● Document segment

______________________________

Thursday, February 09, 2006

Inventories Quickly Rising In Bubble Markets

From the WSJ:

Finding a House Gets Easier

Inventories Rise Sharply In Many Major Markets As Some Buyers Hang Back

By RUTH SIMON and JAMES R. HAGERTY
Staff Reporters of THE WALL STREET JOURNAL
February 8, 2006; Page D1

With the key spring selling season about to get under way, the inventory of homes on the market is climbing sharply in a number of major cities.


Nationwide, there were 2.8 million existing houses and condominiums on the market at year end, according to the National Association of Realtors. That is down slightly from November's 2.9 million listings, but up 26% from a year earlier. Adjusted for seasonal variations, inventories have climbed 38% since April, according to Goldman Sachs Chief U.S. Economist Jan Hatzius, the largest eight-month increase on record.

The changing climate is particularly noticeable in once-hot markets such as Miami, Phoenix and Washington, D.C., and in areas such as Detroit, where price increases have been modest but the job market is weak. Some brokers report that traffic has increased in recent weeks. But with plenty of properties to choose from, buyers have become more selective.
...
Economists and real-estate experts are watching the inventory numbers closely for signs of whether the housing market is poised for a soft landing -- or something worse. When inventories are tight, buyers competing for scarce properties bid up prices. As the supply of homes on the market increases, price increases slow and buyers gain negotiating power.
...
With the number of listings rising and the pace of sales slowing, there is now a 5.1-month supply of existing homes on the market, based on the current rate of sales, according to the National Association of Realtors, compared with a record low of 3.8 months in January 2005. Historically, a 5.5-to-six-month supply has been considered a balanced market, says NAR Chief Economist David Lereah. But with the Internet making shopping for a home easier, he says, it is no longer clear just what a balanced market is.
...
The supply of unoccupied condominiums is also climbing in many areas. In New York's Westchester County, the number of condos on the market jumped to 617 at the end of 2005 from 397 a year earlier. In the Boston area, the number of condos listed at the end of January was 5,114, up from 2,876 a year earlier. In the Washington, D.C., metro area, new-home inventory climbed by more than 900% to 2, 413 in the fourth quarter over the same period a year earlier, largely because of the completion of several condo projects, according to Hanley Wood.


Caveat Emptor!
Grim

40 Comments:

Anonymous Anonymous said...

WOOOOOO here comes the avalanche.
It's happening fast very fast.
Sellers are feeling uneasy. Realtors spin is failing to work.
lol!

2/09/2006 08:44:00 AM  
Anonymous Anonymous said...

It's a "Buyer's market" watch the realtors spin this term.

Do NOT believe them It IT NOT A BUYERS MARKET yet!!!!!!!!!!

It will be.

Take the pacifier out and wait.

2/09/2006 08:55:00 AM  
Blogger grim said...

Agree, we are far from a buyers market. That's just spin to try to lure the buyers back in.

grim

2/09/2006 09:17:00 AM  
Anonymous Anonymous said...

______________________________

● Provided records
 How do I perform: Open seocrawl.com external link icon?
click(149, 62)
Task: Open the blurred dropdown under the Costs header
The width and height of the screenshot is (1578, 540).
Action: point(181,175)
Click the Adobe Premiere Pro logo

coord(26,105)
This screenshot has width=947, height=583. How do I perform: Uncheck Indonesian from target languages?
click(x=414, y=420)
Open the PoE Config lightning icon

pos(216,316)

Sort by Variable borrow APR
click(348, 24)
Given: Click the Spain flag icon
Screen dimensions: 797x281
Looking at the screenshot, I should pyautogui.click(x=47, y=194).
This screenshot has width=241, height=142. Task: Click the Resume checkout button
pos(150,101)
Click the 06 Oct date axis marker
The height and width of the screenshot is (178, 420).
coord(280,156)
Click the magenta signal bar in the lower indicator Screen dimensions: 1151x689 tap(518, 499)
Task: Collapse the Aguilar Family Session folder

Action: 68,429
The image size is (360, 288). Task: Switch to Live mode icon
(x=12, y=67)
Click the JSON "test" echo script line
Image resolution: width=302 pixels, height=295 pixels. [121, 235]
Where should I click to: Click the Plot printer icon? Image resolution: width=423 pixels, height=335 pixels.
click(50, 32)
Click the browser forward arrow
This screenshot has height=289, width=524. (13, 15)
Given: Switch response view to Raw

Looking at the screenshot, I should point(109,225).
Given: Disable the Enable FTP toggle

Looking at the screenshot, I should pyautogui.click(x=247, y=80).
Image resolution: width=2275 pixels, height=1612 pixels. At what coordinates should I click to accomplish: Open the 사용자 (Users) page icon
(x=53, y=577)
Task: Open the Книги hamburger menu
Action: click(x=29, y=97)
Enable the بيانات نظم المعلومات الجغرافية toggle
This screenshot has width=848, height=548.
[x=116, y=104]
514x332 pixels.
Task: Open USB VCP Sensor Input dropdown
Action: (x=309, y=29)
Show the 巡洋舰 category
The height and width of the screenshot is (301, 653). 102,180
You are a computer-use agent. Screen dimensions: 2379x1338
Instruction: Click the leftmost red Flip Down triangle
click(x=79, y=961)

______________________________

● Given problem A
According to the housing inventory post, how many existing houses and condominiums were on the market nationwide at year end?
● Given problem B
Rewrite the housing inventory post from "It's happening fast" to "It will be.", changing "uneasy" to "nervous".

● Complete answer A
2.8 million

● Complete answer B
It's happening fast very fast.
Sellers are feeling nervous. Realtors spin is failing to work.
lol!

2/09/2006 08:44:00 AM  
Anonymous Anonymous said...

It's a "Buyer's market" watch the realtors spin this term.

Do NOT believe them It IT NOT A BUYERS MARKET yet!!!!!!!!!!

It will be.